Wednesday, 22 September 2021
Weem wood cascades down a steep, rocky hillside, a fine backdrop for Castle Menzies. The Menzies family - supporters of King Robert the Bruce - helped create and shape Perthshire’s forests. In the 1400s, David Menzies who built The Old Kirk of Weem, left the family home to live as a hermit at St David’s Well, a cave in the forest.
There are tales of enchanters who imprisoned maidens in the rock here too. Sculptures hidden along the trail recall the forest’s stories.
A short, steep climb to St David’s Well and a series of carvings in the crags and trees that were inspired by the forest’s stories.
Uneven gravel surface with some rough and narrow rocky sections. Some long steep slopes with several flights of rocky steps.
Allow ¾ hour
After climbing through forest first planted to create a dramatic backdrop for Castle Menzies, you'll reach a fine view over the River Tay. Look out for the sculptures along the way and see if the shapes in the trees inspire you to tell your own stories.
The nearest public toilets are in Aberfeldy.

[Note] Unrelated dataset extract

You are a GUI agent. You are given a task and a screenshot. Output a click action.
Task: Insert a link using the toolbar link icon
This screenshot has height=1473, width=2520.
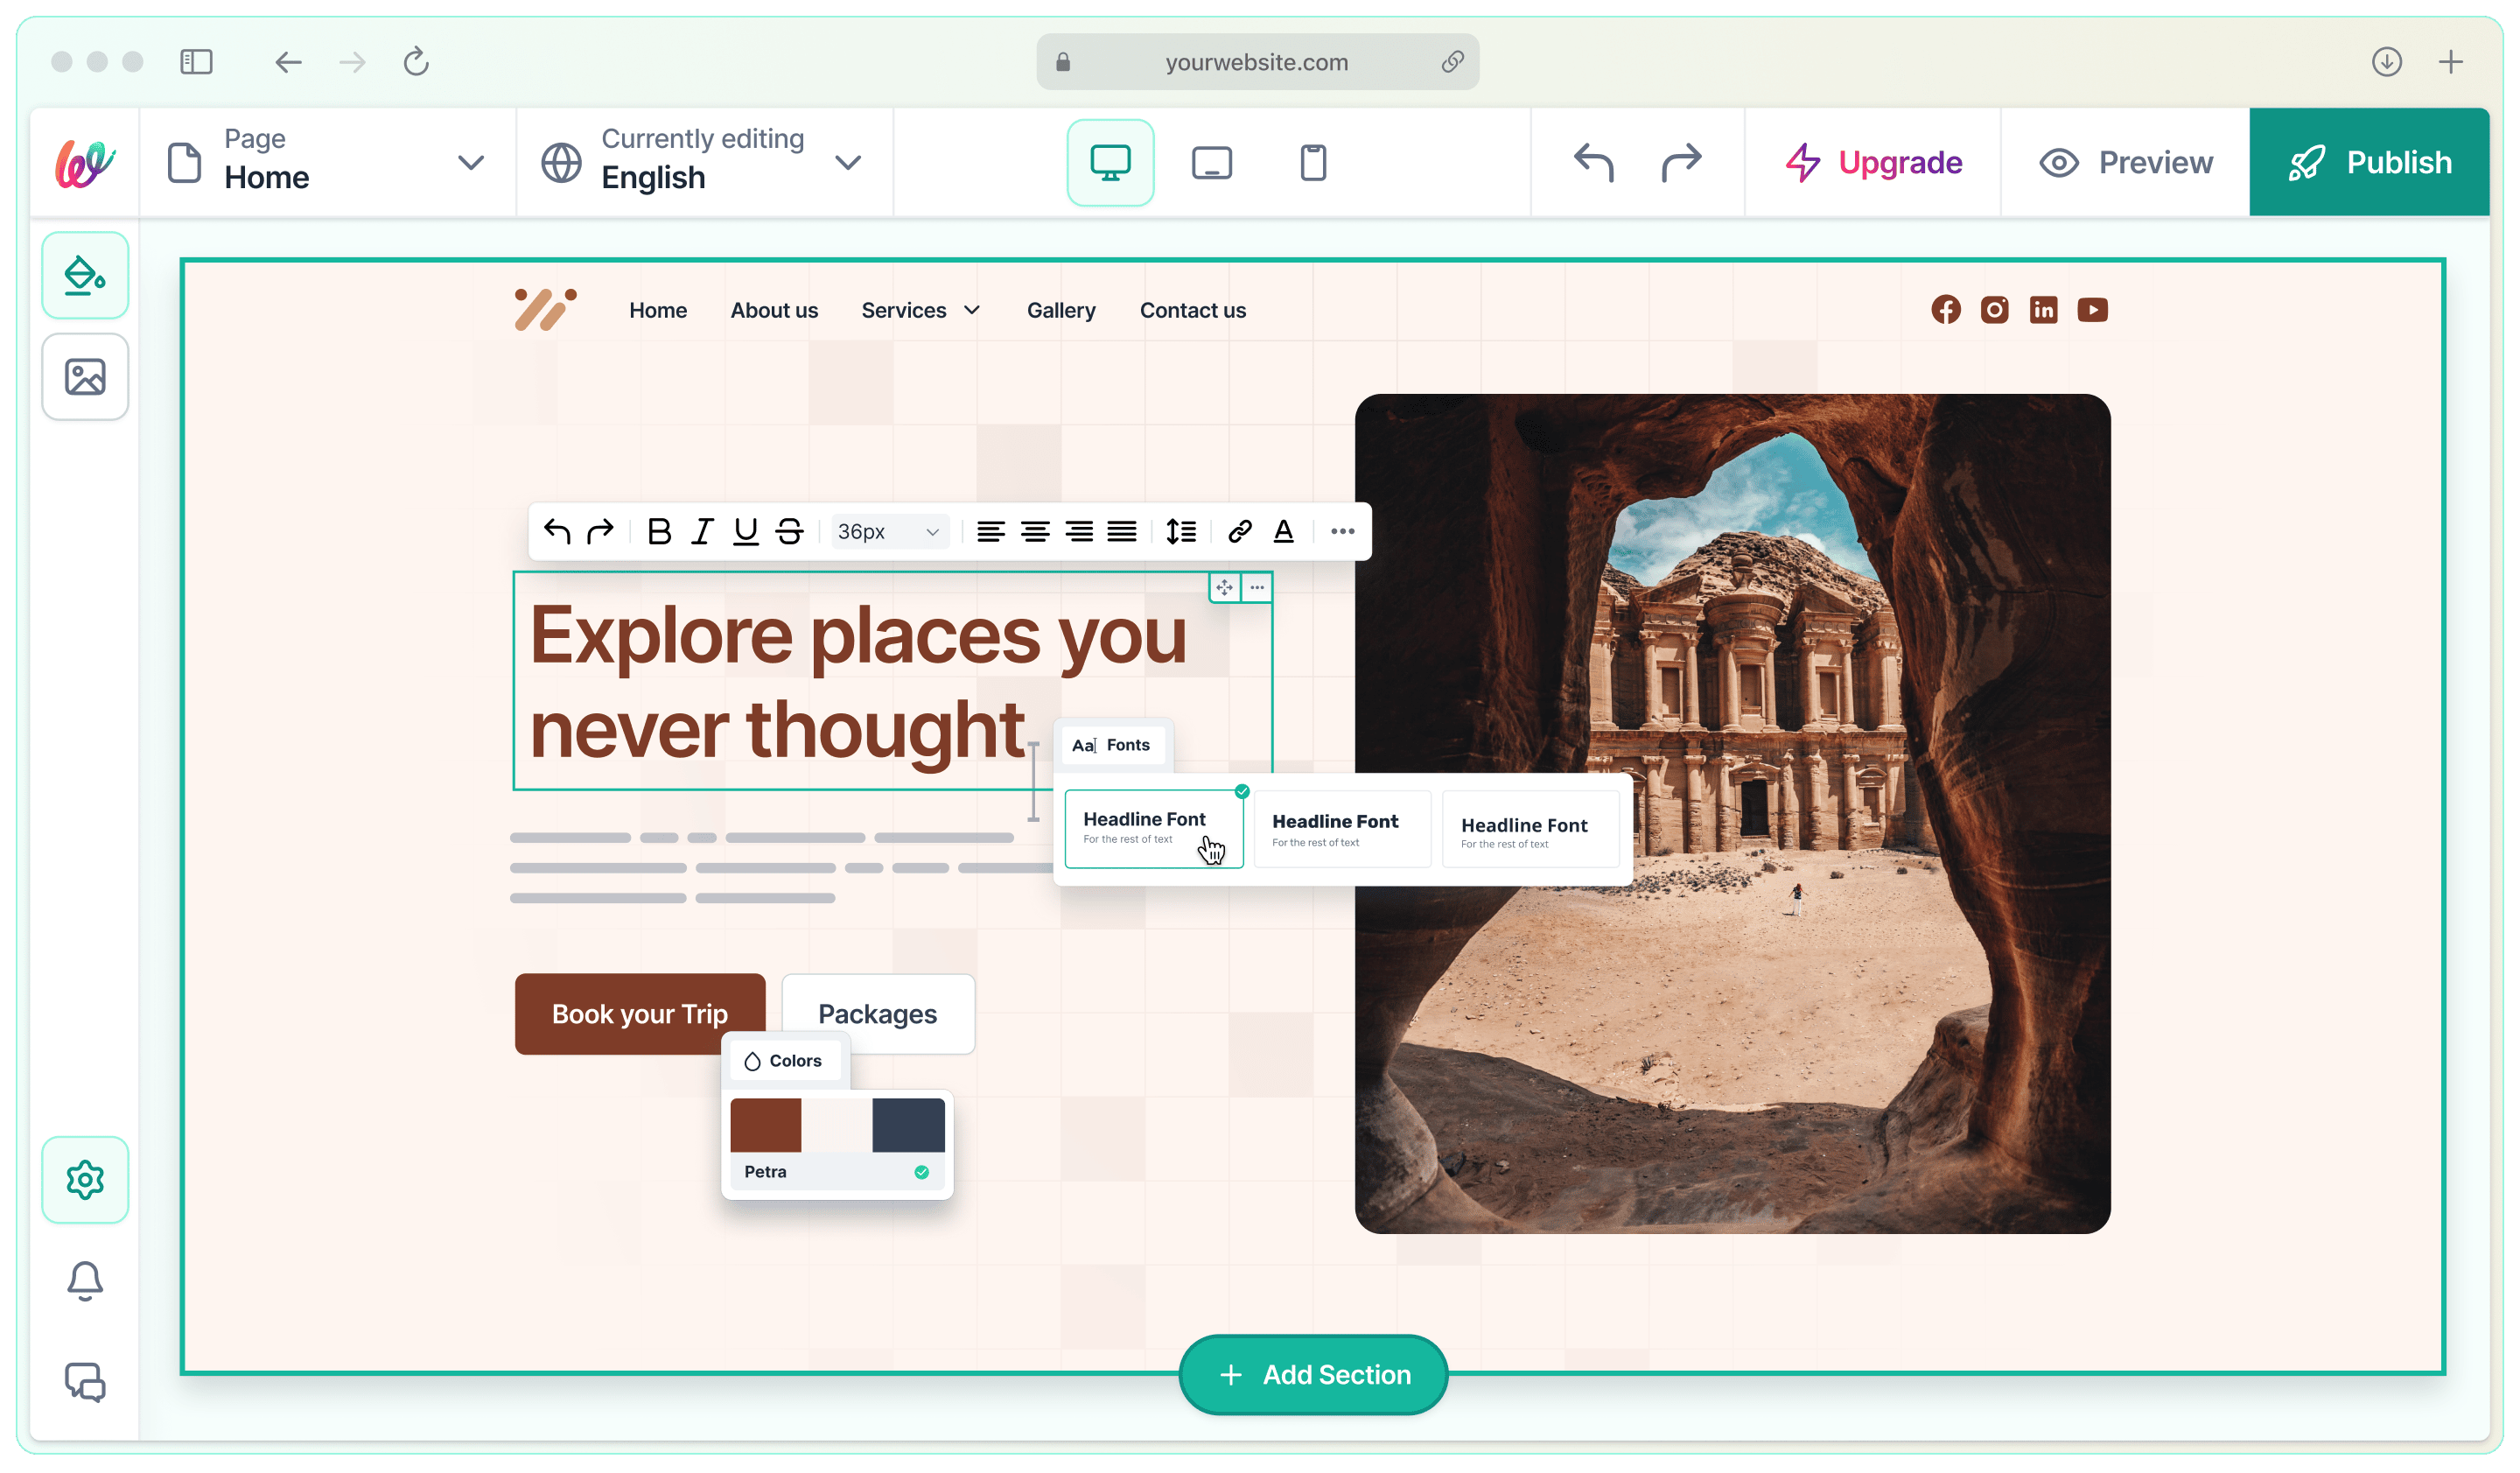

There is no charge to park in this car park. Please park with care and consideration. In particular please park in designated parking areas only and do not block entrances or gates.
Weem Wood is ¼ mile west of Weem village near Aberfeldy. Keep an eye out for the turn-off to Castle Menzies, which is shared with Weem Wood.
PH15 2JD is the nearest postcode.
Buses that pass through Weem village can stop at Castle Menzie on request. Plan your journey at Traveline Scotland.